Configuration

PipelineCast supports configuration via YAML files, environment variables, or programmatic API. YAML is recommended for production deployments since it allows version-controlled, reproducible pipeline definitions.

Configuration File

By default, PipelineCast looks for pipelinecast.yaml in the current directory. Specify a custom path with the --config flag or the PIPELINECAST_CONFIG environment variable.

# pipelinecast.yaml

pipeline:
  name: "click-stream-etl"
  workers: 4

source:
  type: "kafka"
  brokers: "kafka-1:9092,kafka-2:9092"
  topic: "raw-clicks"
  group: "etl-v2"
  offset_reset: "earliest"

transforms:
  - type: "json_parse"
  - type: "filter"
    condition: "record['event'] == 'click'"
  - type: "enrich"
    geo_lookup: true
    user_agent_parse: true

sink:
  type: "postgres"
  dsn: "postgresql://etl:${DB_PASSWORD}@db:5432/analytics"
  table: "click_events"
  batch_size: 1000
  on_conflict: "ignore"

buffer:
  capacity: 8192
  policy: "block"

logging:
  level: "info"
  format: "json"

Environment Variables

Any configuration value can be overridden with an environment variable. The naming convention is PIPELINECAST_ followed by the uppercased path with underscores as delimiters.

Variable	Config Path	Example
`PIPELINECAST_PIPELINE_NAME`	`pipeline.name`	`"click-stream-etl"`
`PIPELINECAST_PIPELINE_WORKERS`	`pipeline.workers`	`8`
`PIPELINECAST_SOURCE_BROKERS`	`source.brokers`	`"kafka:9092"`
`PIPELINECAST_BUFFER_CAPACITY`	`buffer.capacity`	`16384`
`PIPELINECAST_LOG_LEVEL`	`logging.level`	`"debug"`

You can also reference environment variables inside the YAML file using ${VAR_NAME} syntax. Undefined variables raise a startup error unless a default is provided: ${VAR_NAME:-default}.

Logging

PipelineCast uses Python's standard logging module.

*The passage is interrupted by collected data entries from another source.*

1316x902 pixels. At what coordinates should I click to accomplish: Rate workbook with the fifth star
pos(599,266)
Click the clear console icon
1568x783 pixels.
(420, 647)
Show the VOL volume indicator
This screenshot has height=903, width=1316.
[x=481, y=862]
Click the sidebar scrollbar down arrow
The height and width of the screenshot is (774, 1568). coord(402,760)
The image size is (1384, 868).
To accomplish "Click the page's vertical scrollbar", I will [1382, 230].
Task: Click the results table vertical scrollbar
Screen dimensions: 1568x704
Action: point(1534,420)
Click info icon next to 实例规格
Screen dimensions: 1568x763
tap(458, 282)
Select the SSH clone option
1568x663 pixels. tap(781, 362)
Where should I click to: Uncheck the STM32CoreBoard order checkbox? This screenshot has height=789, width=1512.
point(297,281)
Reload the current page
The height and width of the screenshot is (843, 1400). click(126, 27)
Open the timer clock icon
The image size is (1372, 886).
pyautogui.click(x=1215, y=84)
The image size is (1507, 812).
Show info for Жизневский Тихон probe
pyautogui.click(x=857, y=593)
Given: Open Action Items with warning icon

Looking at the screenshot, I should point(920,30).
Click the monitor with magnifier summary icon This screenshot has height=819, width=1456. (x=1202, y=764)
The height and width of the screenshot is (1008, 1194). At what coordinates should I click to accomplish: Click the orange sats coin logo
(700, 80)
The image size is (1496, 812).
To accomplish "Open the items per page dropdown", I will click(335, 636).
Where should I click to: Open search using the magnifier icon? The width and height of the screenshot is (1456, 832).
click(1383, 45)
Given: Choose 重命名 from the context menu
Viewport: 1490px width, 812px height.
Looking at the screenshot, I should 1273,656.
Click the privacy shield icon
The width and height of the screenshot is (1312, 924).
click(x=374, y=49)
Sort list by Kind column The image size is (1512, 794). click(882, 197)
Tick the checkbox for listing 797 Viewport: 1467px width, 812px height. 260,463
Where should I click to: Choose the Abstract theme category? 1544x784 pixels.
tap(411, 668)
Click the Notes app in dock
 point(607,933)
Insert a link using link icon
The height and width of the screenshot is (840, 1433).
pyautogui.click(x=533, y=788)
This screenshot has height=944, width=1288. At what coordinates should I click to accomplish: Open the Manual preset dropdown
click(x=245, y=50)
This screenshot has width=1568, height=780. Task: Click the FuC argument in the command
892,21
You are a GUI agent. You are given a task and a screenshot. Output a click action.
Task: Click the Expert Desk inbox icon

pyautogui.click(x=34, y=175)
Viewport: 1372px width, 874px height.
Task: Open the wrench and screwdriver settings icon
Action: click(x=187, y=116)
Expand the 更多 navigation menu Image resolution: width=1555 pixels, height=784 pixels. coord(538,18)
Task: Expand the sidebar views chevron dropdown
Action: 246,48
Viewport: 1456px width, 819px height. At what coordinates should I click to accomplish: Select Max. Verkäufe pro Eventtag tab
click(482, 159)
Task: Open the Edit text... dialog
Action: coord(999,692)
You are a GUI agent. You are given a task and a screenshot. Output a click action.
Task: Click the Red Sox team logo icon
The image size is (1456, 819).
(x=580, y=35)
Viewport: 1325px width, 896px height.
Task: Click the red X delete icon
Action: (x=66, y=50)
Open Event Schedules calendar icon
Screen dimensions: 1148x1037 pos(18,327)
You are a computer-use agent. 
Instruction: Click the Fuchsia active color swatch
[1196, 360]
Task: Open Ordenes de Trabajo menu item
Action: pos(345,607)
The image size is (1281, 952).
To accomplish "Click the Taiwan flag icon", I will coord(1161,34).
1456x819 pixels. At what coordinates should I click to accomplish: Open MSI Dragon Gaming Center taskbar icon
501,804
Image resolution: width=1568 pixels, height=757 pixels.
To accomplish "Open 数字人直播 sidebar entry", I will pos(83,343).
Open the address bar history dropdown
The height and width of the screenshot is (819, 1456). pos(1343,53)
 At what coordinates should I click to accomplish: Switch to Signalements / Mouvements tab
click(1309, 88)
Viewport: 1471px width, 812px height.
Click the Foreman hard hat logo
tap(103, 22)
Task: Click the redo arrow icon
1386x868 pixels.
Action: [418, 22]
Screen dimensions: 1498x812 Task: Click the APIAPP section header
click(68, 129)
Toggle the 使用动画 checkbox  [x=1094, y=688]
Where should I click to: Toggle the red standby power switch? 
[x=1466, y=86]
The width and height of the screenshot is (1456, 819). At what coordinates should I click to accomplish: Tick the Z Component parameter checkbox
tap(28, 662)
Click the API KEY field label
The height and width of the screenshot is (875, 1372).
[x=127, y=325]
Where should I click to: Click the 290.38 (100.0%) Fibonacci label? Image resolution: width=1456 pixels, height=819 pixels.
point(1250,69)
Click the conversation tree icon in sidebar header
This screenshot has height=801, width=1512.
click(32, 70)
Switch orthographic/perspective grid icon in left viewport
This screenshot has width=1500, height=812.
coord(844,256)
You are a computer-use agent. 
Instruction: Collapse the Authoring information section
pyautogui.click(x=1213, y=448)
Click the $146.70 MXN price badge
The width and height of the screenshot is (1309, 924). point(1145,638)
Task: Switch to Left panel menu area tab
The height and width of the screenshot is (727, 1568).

The framework emits structured logs under the pipelinecast logger namespace.

Parameter	Type	Default	Description
`logging.level`	`string`	`"info"`	Minimum log level (debug, info, warning, error)
`logging.format`	`string`	`"text"`	Output format: `text` or `json`
`logging.file`	`string`	`""`	Optional file path; empty means stderr only
`logging.include_metrics`	`bool`	`false`	Emit periodic throughput metrics to the log

Example JSON log output:

{"ts":"2026-01-15T08:32:11Z","level":"info","logger":"pipelinecast.pipeline","msg":"pipeline started","pipeline":"click-stream-etl","workers":4}
{"ts":"2026-01-15T08:32:12Z","level":"info","logger":"pipelinecast.source.kafka","msg":"consumer connected","brokers":"kafka-1:9092","topic":"raw-clicks","group":"etl-v2"}

Buffer and Backpressure

Each inter-stage queue is a bounded buffer. When a buffer fills up, the upstream stage blocks until space becomes available. This is the core backpressure mechanism that prevents memory exhaustion.

Parameter	Type	Default	Description
`buffer.capacity`	`int`	`4096`	Maximum records in each inter-stage buffer
`buffer.policy`	`string`	`"block"`	Behavior when full: `block`, `drop_oldest`, or `drop_newest`
`buffer.batch_flush_ms`	`int`	`100`	Max time before a partial batch is flushed downstream
`buffer.high_watermark`	`float`	`0.8`	Buffer fill ratio that triggers a backpressure warning

Programmatic override per stage:

from pipelinecast import Pipeline, BufferPolicy

pipeline = Pipeline("heavy-load")
pipeline.source(
    source,
    buffer_capacity=16384,
    buffer_policy=BufferPolicy.DROP_OLDEST,
).transform(
    transform,
).sink(sink)

Metrics Endpoint

Enable the built-in Prometheus-compatible metrics server to monitor pipeline health:

metrics:
  enabled: true
  host: "0.0.0.0"
  port: 9090
  path: "/metrics"

Exposed metrics include pipelinecast_records_processed_total, pipelinecast_buffer_usage_ratio, pipelinecast_stage_latency_seconds, and pipelinecast_errors_total.